[[ Dataset open ]]

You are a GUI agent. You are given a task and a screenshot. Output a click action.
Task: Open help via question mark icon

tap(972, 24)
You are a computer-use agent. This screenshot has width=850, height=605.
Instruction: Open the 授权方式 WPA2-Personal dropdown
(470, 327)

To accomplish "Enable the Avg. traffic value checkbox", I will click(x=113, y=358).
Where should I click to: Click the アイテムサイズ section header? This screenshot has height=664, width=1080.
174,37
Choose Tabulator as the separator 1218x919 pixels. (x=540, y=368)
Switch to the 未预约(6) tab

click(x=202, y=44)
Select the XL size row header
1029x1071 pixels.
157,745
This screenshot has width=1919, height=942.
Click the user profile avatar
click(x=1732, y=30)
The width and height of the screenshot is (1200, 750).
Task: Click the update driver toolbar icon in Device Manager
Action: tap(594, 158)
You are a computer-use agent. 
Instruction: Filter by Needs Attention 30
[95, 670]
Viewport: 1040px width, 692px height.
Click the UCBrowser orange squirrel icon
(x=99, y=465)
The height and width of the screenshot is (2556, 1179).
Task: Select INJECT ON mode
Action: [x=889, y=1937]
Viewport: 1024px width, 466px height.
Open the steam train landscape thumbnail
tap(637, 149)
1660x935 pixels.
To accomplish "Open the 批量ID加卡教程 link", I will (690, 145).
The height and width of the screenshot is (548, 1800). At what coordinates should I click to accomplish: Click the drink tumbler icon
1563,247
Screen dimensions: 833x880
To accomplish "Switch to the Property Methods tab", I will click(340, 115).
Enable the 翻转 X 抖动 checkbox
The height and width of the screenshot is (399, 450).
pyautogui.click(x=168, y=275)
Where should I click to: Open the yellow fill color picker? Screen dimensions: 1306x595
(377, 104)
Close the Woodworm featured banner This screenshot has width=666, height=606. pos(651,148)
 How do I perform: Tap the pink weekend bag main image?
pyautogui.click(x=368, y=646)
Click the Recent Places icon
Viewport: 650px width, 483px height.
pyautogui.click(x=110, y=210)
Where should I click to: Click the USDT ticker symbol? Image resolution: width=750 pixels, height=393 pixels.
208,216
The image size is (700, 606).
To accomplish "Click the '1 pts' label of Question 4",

[[ Dataset closed ]]

▸ **What is required**:
Reproduce only this range: the first line of the data above through the line with "Select the XL size row header", both included, exactly as written.

▸ **Task answer**:
You are a GUI agent. You are given a task and a screenshot. Output a click action.
Task: Open help via question mark icon

tap(972, 24)
You are a computer-use agent. This screenshot has width=850, height=605.
Instruction: Open the 授权方式 WPA2-Personal dropdown
(470, 327)

To accomplish "Enable the Avg. traffic value checkbox", I will click(x=113, y=358).
Where should I click to: Click the アイテムサイズ section header? This screenshot has height=664, width=1080.
174,37
Choose Tabulator as the separator 1218x919 pixels. (x=540, y=368)
Switch to the 未预约(6) tab

click(x=202, y=44)
Select the XL size row header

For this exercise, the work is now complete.